For this talk I have chosen diverse but intriguing problems from probability and statistics. Some of problems are very recent. The following topics will be discussed in detail:

• Play a lottery, you may win one million or even two millions ... Ready?
• Bernoulli LLN and Weierstrass theorem by Bernstein polynomials.
• Inference problem involving the distibutional equation X + Y = XY.
• New criterion (Hardy) for moment uniqueness of a distribution.
• Multidimensional moment problem.
• Moment determinacy of products and powers of random variables.
• Related topics including open questions.

The material will be addressed to a wide audience: from graduate students in statistical and mathematical sciences, to professionals.

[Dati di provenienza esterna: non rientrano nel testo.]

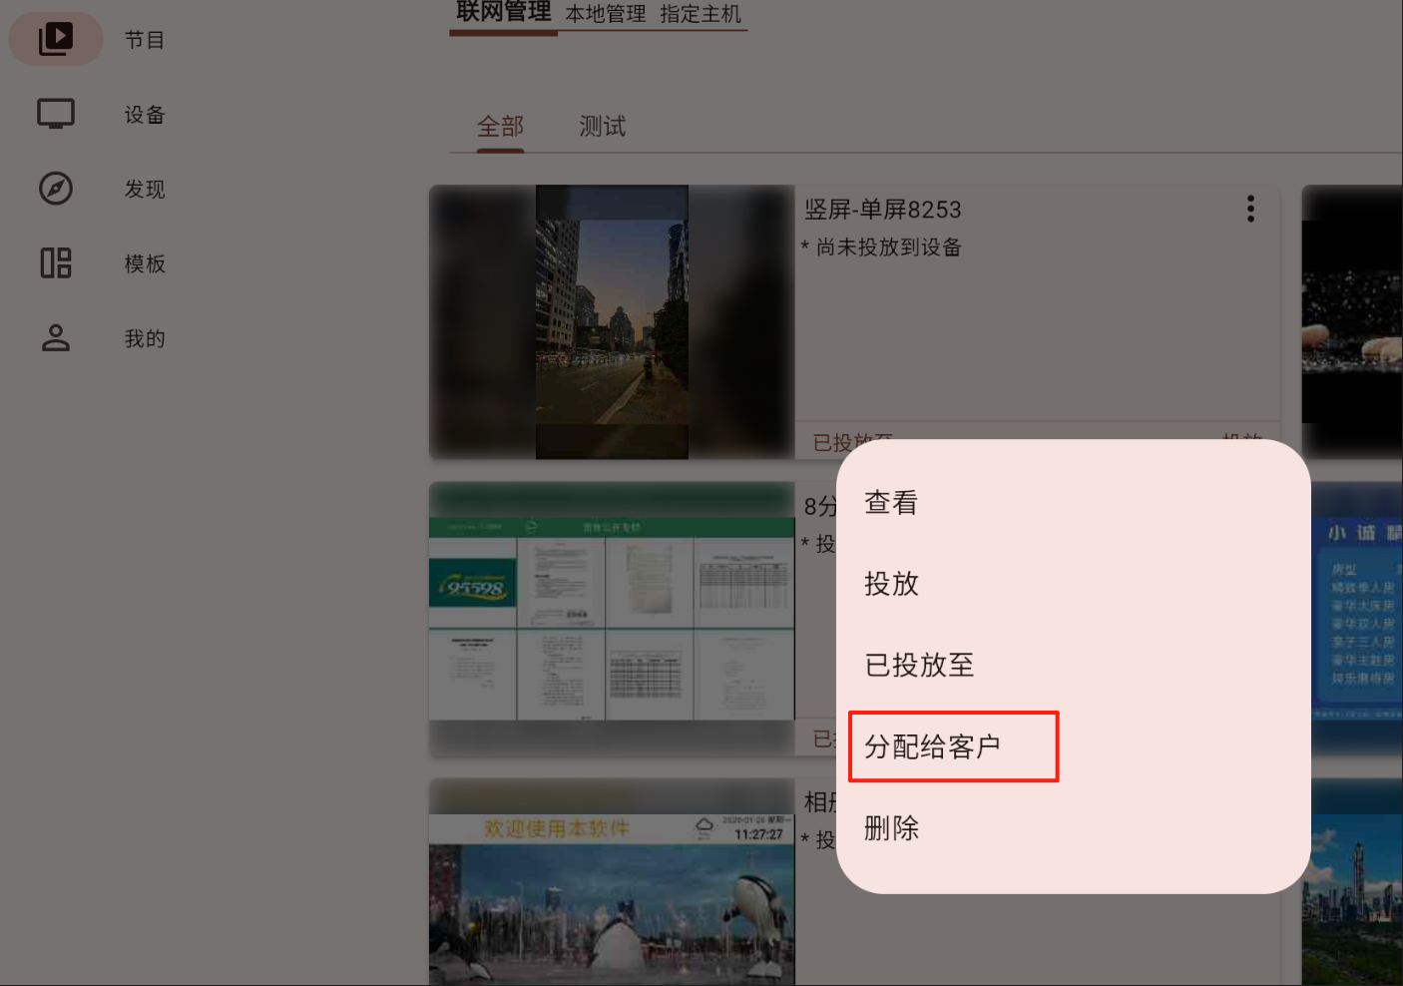Click the 节目 program icon in sidebar
Viewport: 1403px width, 986px height.
(56, 39)
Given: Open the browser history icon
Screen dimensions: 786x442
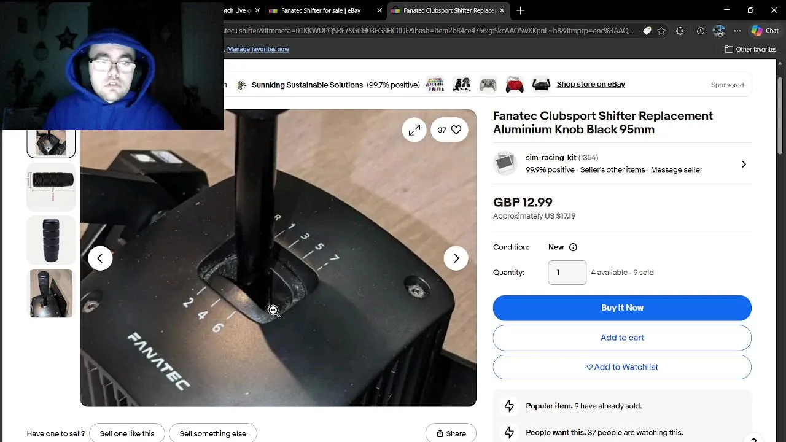Looking at the screenshot, I should 701,31.
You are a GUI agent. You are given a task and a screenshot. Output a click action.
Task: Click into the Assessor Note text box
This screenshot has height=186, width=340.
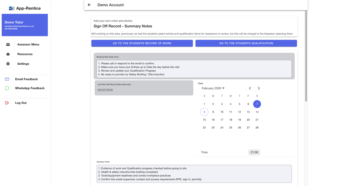tap(194, 174)
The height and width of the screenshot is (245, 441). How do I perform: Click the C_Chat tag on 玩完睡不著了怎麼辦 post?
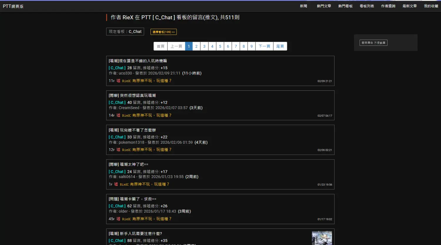pos(117,137)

Dott. Cristiano Villa della University of Kent, UK
Venerdi 12 Aprile 2013

Objective prior for the number of degrees of freedom of a t distribution

We construct an objective prior for the degrees of freedom of a t distribution.
This parameter is typically problematic to estimate, especially if the parameter space is restricted to positive integers. This is also a problem in Bayesian inference since improper priors may lead to improper posteriors, whilst proper priors may dominate the data likelihood. We find an objective criterion, based on loss functions, instead of trying to define objective probabilities directly. Truncating the prior on the degrees of freedom is necessary, as the t distribution, above a certain number of degrees of freedom, becomes the normal distribution. The defined prior is tested in simulation scenarios, including linear regression with t-distributed errors, and on real data: the daily returns of the closing Dow Jones index over a period of 98 days.

Giovedì 21 Marzo 2013
tavola rotonda sui temi del libro:

L'Italia che non cresce. Gli alibi di un Paese immobile

Carlo DELL'ARINGA, Fabio PIZZUL, Pierfrancesco MAJORINO si confrontano con l'autore Alessandro ROSINA
La tavola rotonda è moderata da Eleonora VOLTOLINA

Mercoledì 13 Marzo 2013

Olimpiadi di Statistica

Evento giunto alla terza edizione. Prove di Statistica rivolte agli studenti frequentanti le classi quarte e quinte di tutte le scuole secondarie di secondo grado del territorio nazionale

Helen MASSAM, della York University, Toronto, Canada,
Venerdì 22 Febbraio 2013

The Bayes factor and the BIC for sparse data in discrete models

The Bayes factor and the Bayesian Information Criterion (BIC) are standard tools for model selection in the class of discrete loglinear models.
For discrete Bayesian networks, using the hyper-Dirichlet as a prior, Steck and Jaakola (2002) noticed that in general, as previously observed, when the parameter $\alpha$ of the hyper Dirichlet becomes small, that is when the effect of the prior is negligible with respect to the data, the Bayes factor tends to favour sparse models. However, they also observed that occasionally and not infrequently with sparse data, the Bayes factor does not follow this behaviour but rather the behaviour of the Bayes factor varies with the data. We will analyse this situation for general hierarchical discrete loglinear models and show how the Bayes factor and BIC have to be modified for sparse data.